D-Fagomine (1,2 dideoxynojirimycin) is an iminosugar, a carbohydrate analogue that includes an endocyclic nitrogen instead of oxygen, that is naturally present in buckwheat and buckwheat-based foodstuffs. This study examines the long-term functional effect of d-fagomine on sucrose-induced factors of metabolic syndrome and explores possible molecular mechanisms behind its action. We evaluated Wistar Kyoto rats fed a standard diet were given a 35% sucrose (glucose/fructose) solution with dfagomine (or not, for comparison) or mineral water (controls) for 24 weeks. The variables measured were body weight and energy intake; glucose tolerance (oral glucose tolerance test); plasma leptin concentration; plasma lipid profile; the populations of Bacteroidetes, Firmicutes, bacteroidales, clostridiales, enterobacteriales, and Escherichia coli in feces; blood pressure; urine uric acid and F 2t isoprostanes (F 2 -IsoPs); perigonadal fat deposition and hepatic histology and diacylglycerols (DAGs) in liver and adipose tissue.

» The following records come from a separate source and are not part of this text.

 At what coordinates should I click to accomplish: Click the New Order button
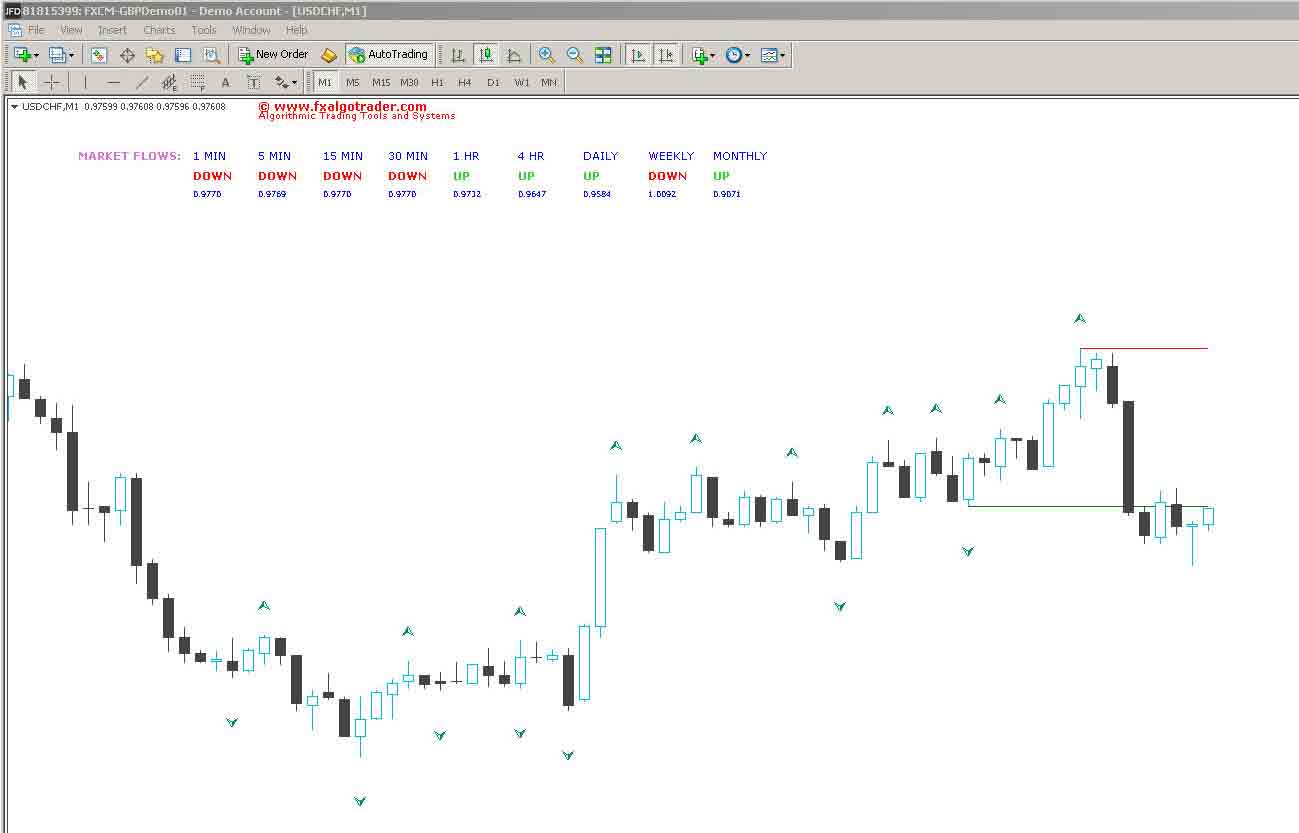(272, 55)
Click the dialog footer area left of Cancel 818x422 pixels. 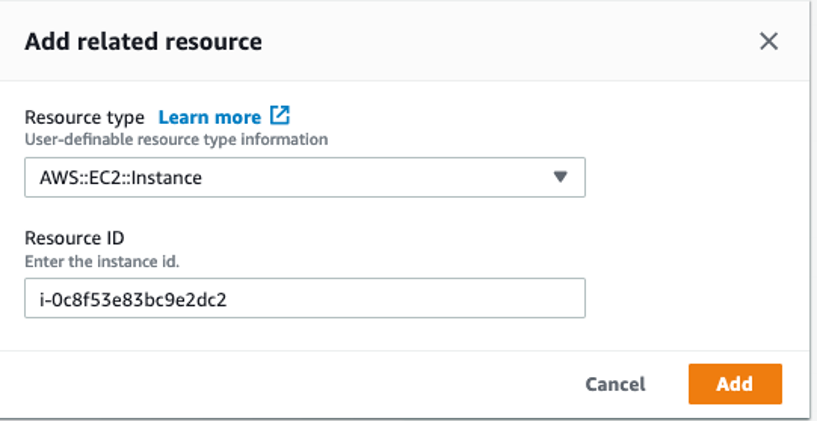(300, 384)
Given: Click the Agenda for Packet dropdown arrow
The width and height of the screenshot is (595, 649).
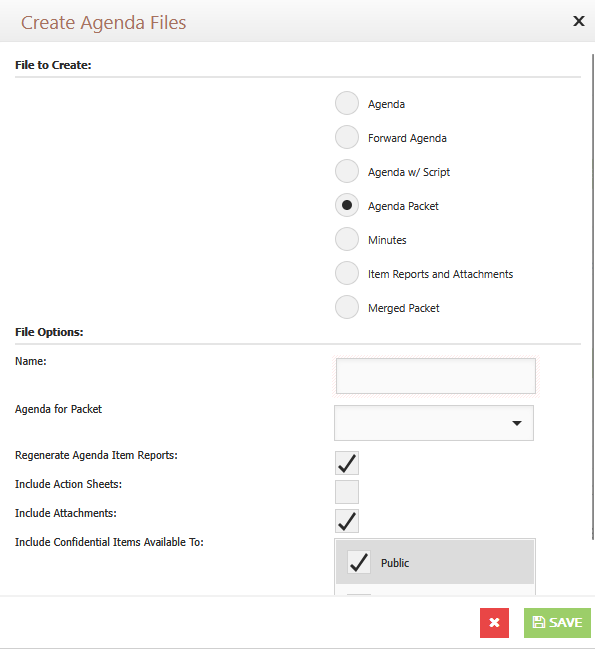Looking at the screenshot, I should coord(516,423).
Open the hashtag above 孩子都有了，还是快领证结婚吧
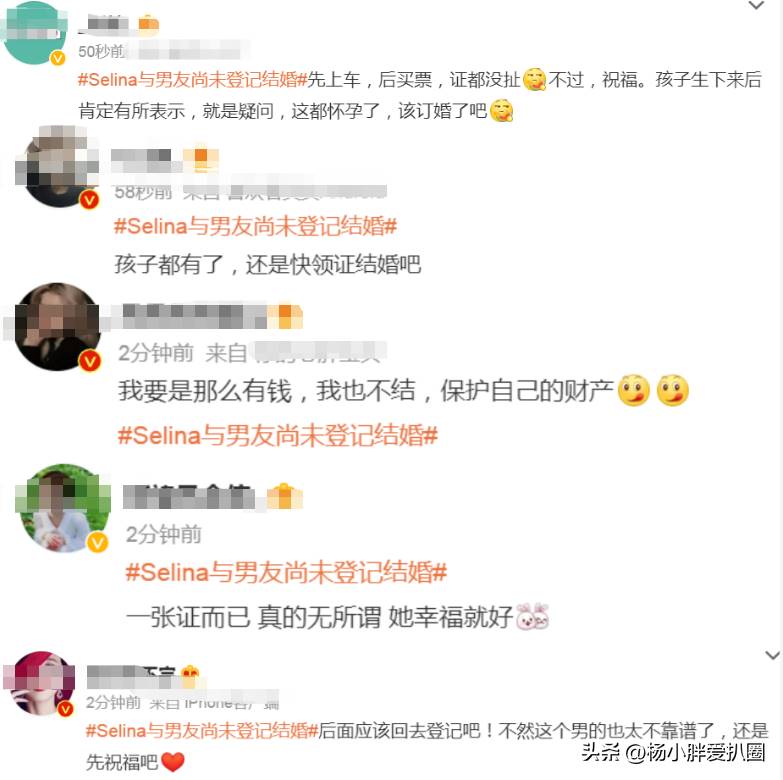The image size is (783, 780). pos(255,226)
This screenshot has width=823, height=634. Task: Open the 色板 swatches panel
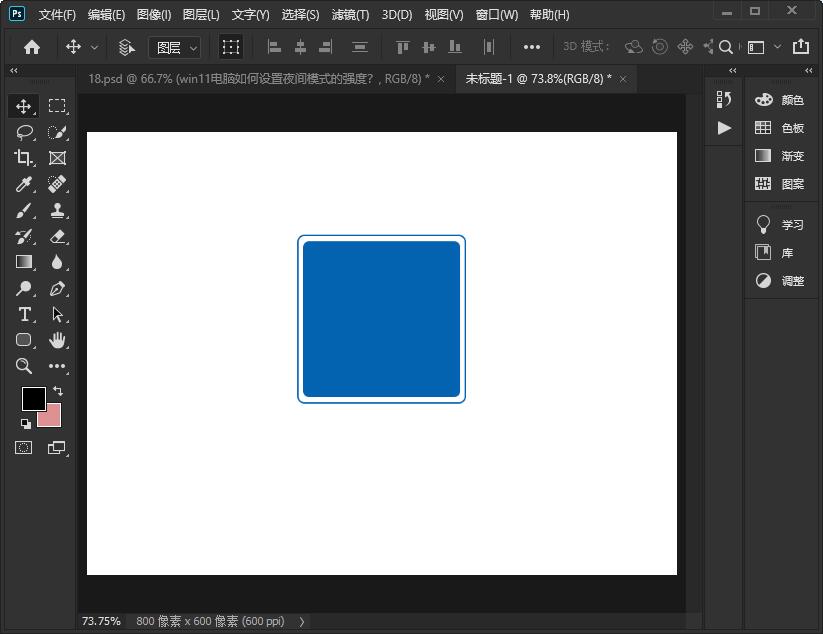click(780, 128)
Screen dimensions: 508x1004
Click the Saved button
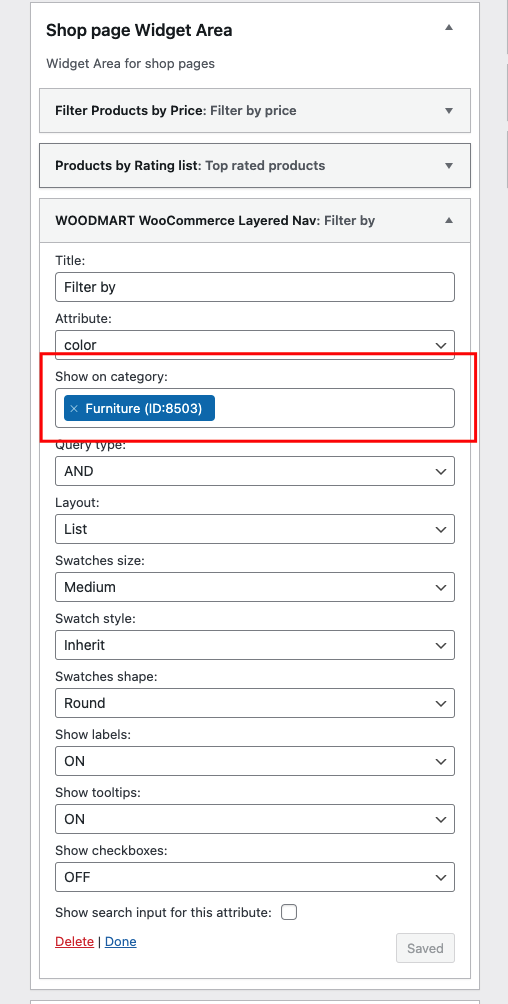pyautogui.click(x=425, y=948)
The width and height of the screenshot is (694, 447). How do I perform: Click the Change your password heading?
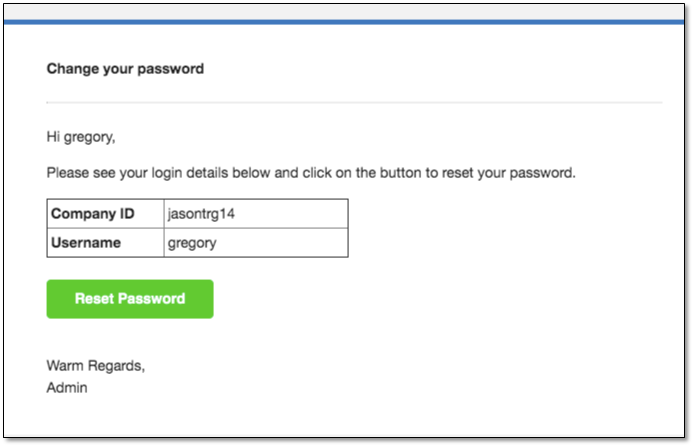(x=125, y=69)
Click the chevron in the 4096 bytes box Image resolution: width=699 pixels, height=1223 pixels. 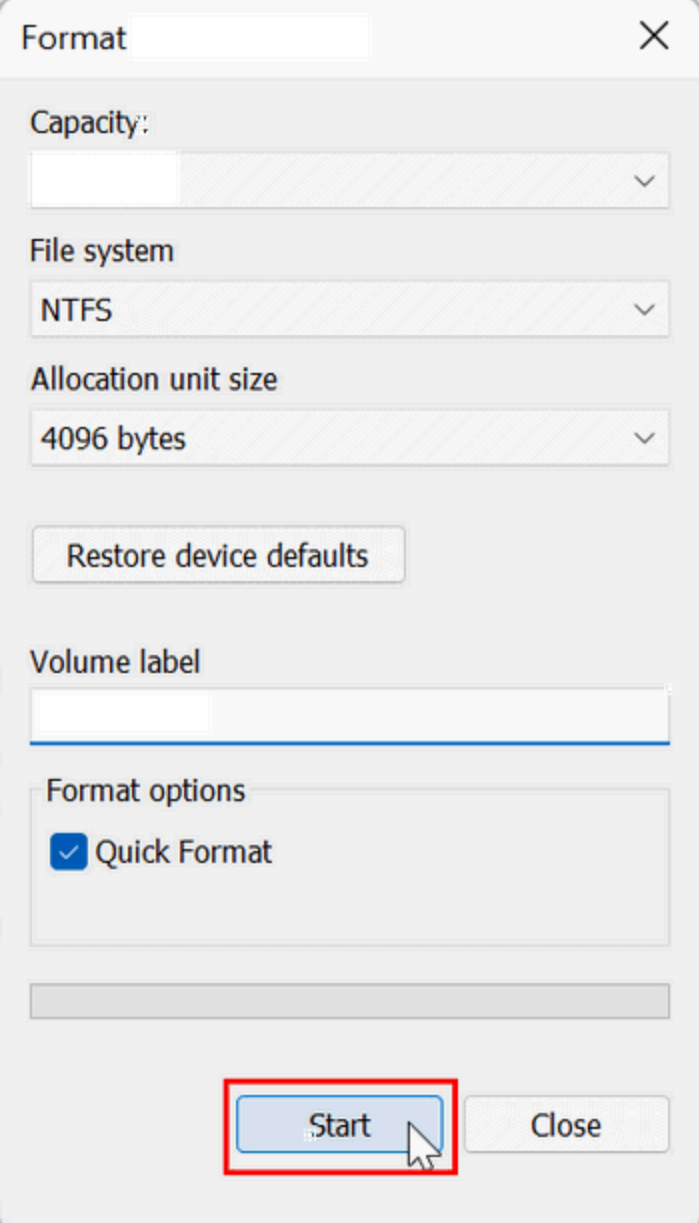pyautogui.click(x=645, y=438)
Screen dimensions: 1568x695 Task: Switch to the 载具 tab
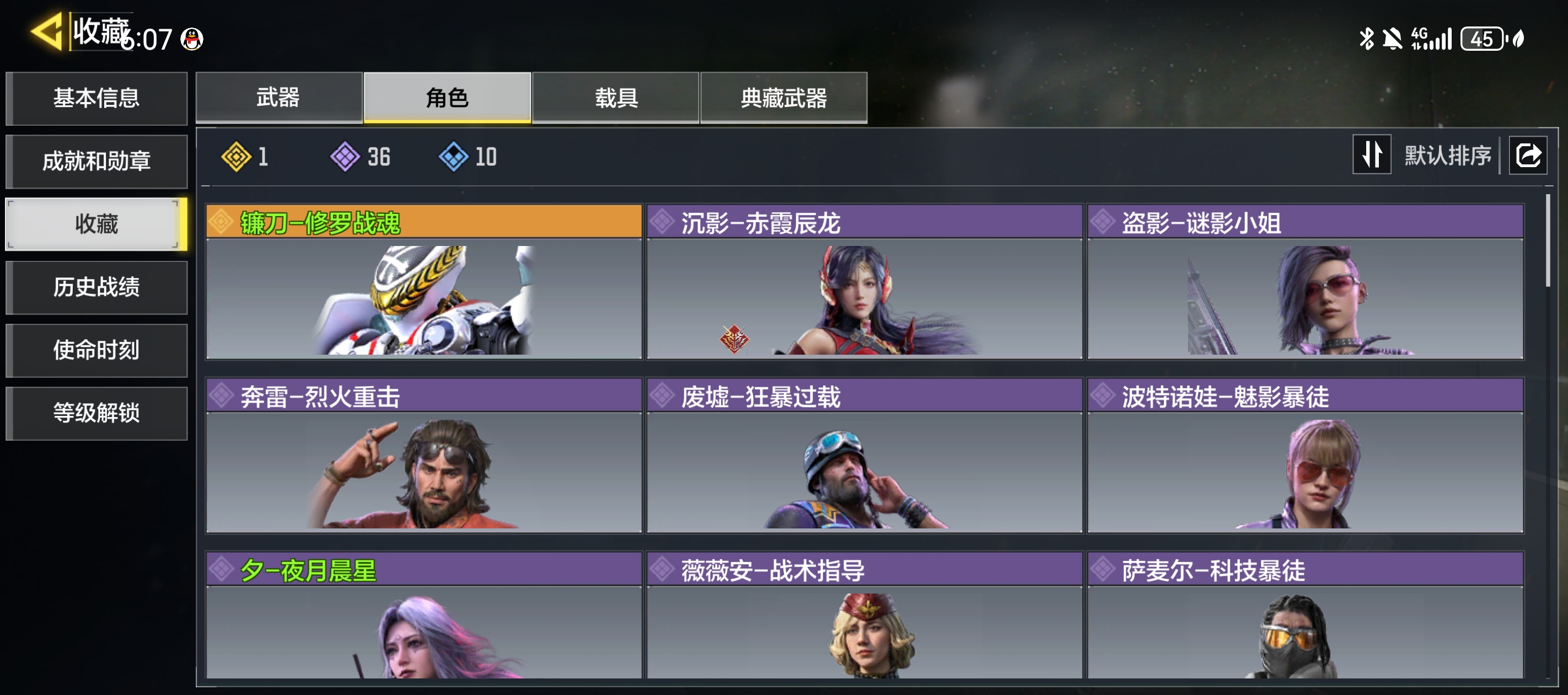pyautogui.click(x=616, y=98)
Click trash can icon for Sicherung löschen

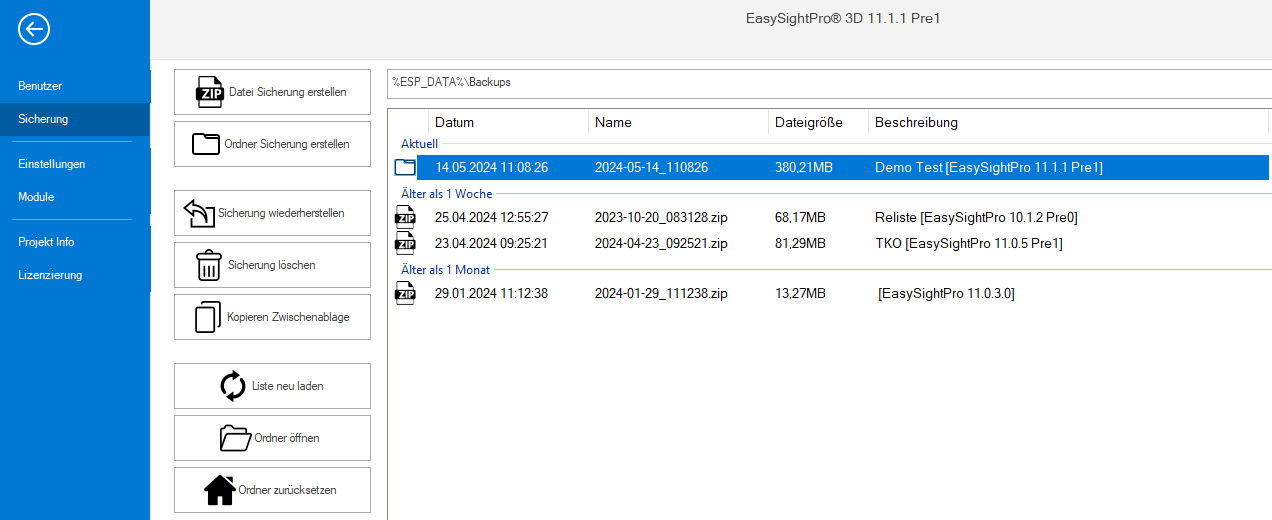tap(208, 266)
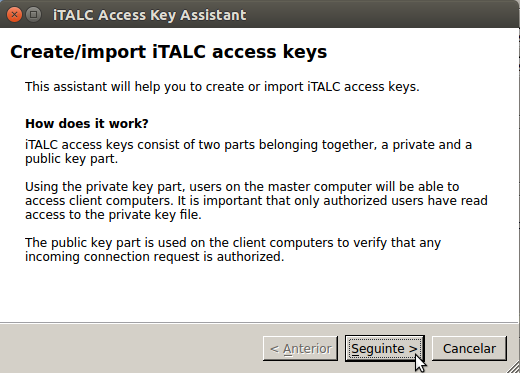Click the greyed-out < Anterior button
Image resolution: width=520 pixels, height=373 pixels.
point(300,349)
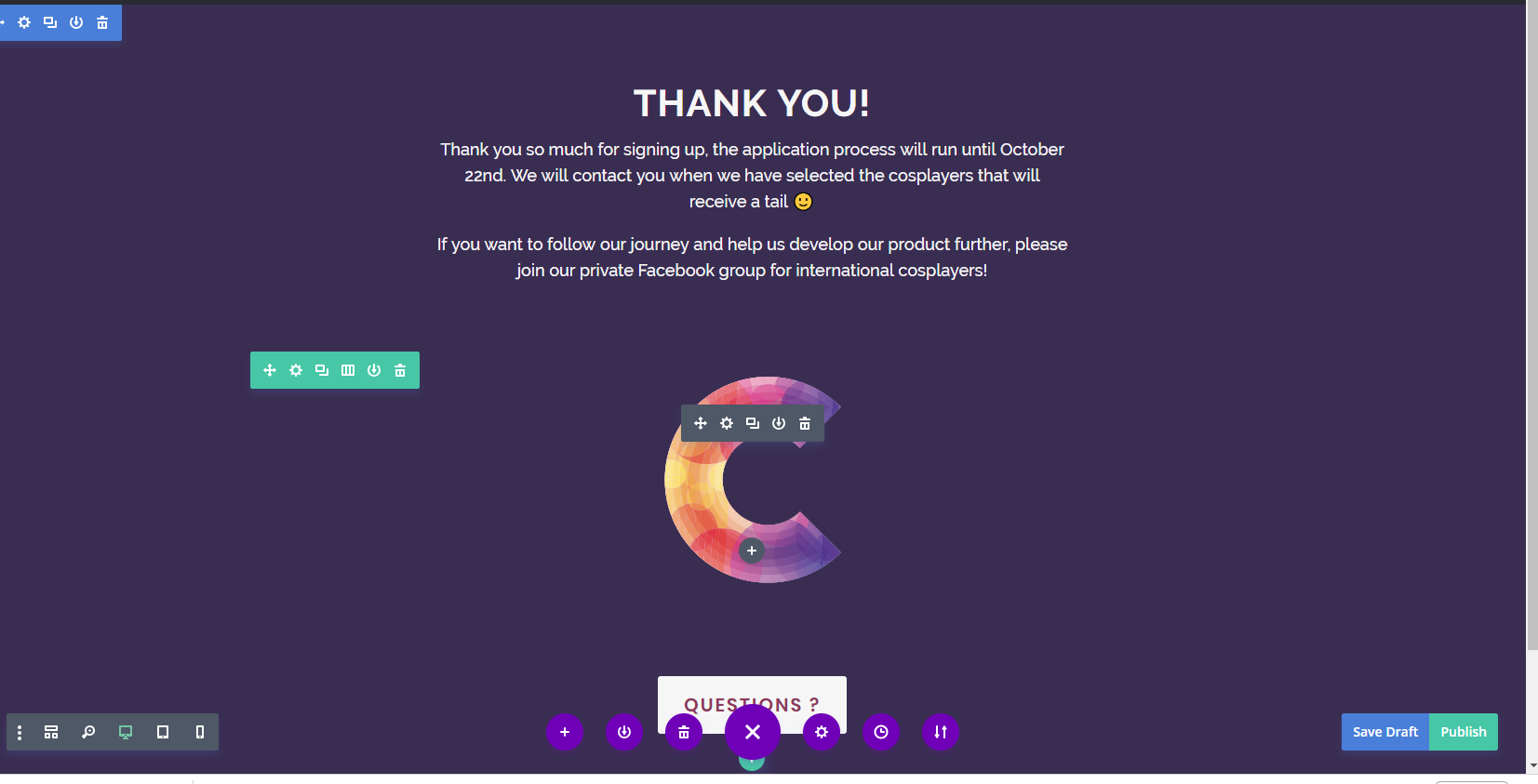
Task: Publish the page
Action: [x=1464, y=732]
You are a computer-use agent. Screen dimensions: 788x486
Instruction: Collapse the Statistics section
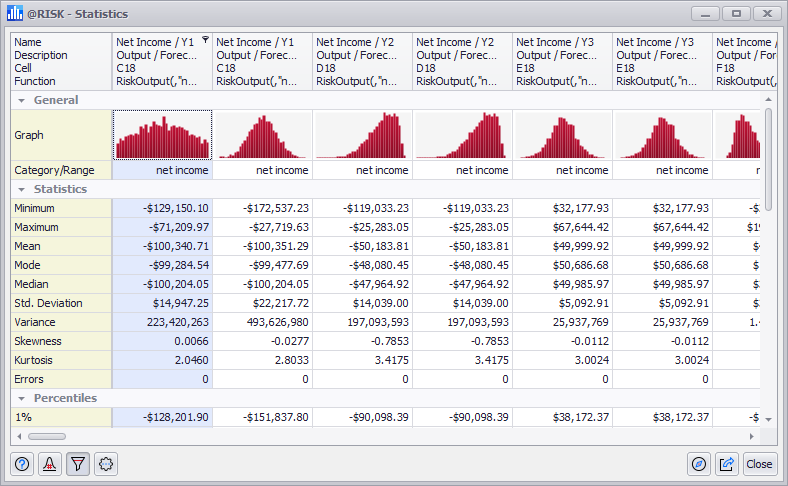tap(20, 189)
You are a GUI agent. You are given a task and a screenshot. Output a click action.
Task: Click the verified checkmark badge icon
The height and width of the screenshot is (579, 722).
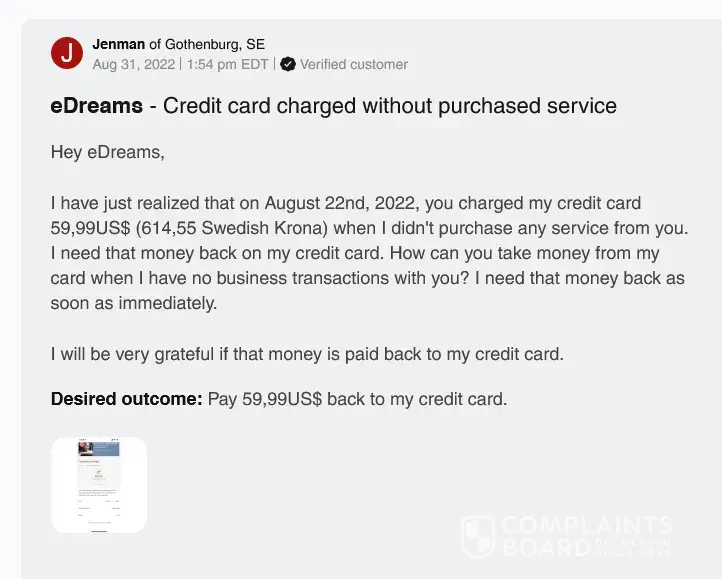click(x=288, y=64)
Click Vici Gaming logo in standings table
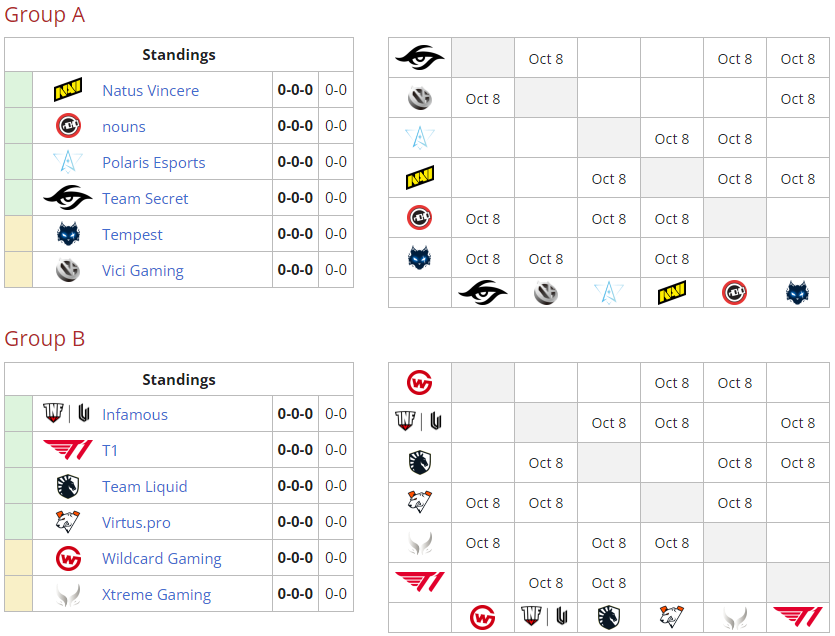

We found that d-Fagomine reduced sucrose induced hypertension, urine uric acid, F 2 -IsoPs as markers of oxidative stress (OS), steatosis and liver DAGs (32:1, 32:2, 34:1 and 36:2) without affecting perigonadal (visceral) fat deposition or DAG levels in visceral adipose tissue. It showed a slight tendency to reduce sugar induced impaired glucose tolerance. d-Fagomine also promoted excretion of enterobacteriales generated by the dietary intervention. We postulate that fructose increases visceral fat deposition independently of liver de novo liposynthesis and that d-fagomine attenuates steatosis and blood pressure mainly by reducing liver fructose levels. The reduction of blood pressure may be associated with an effect on uric acid synthesis while the reduced levels of selected active liver DAGs may explain the weak effect on sucrose-induced impaired glucose tolerance, which may be primarily induced by visceral fat deposition. In conclusion, the increased populations of excreted enterobacteriales may be connected to the levels of excreted uric acid. d-Fagomine counteracts sucrose-induced steatosis and hypertension presumably by reducing the postprandial levels of fructose in the liver as a consequence of intestinal sucrase inhibition.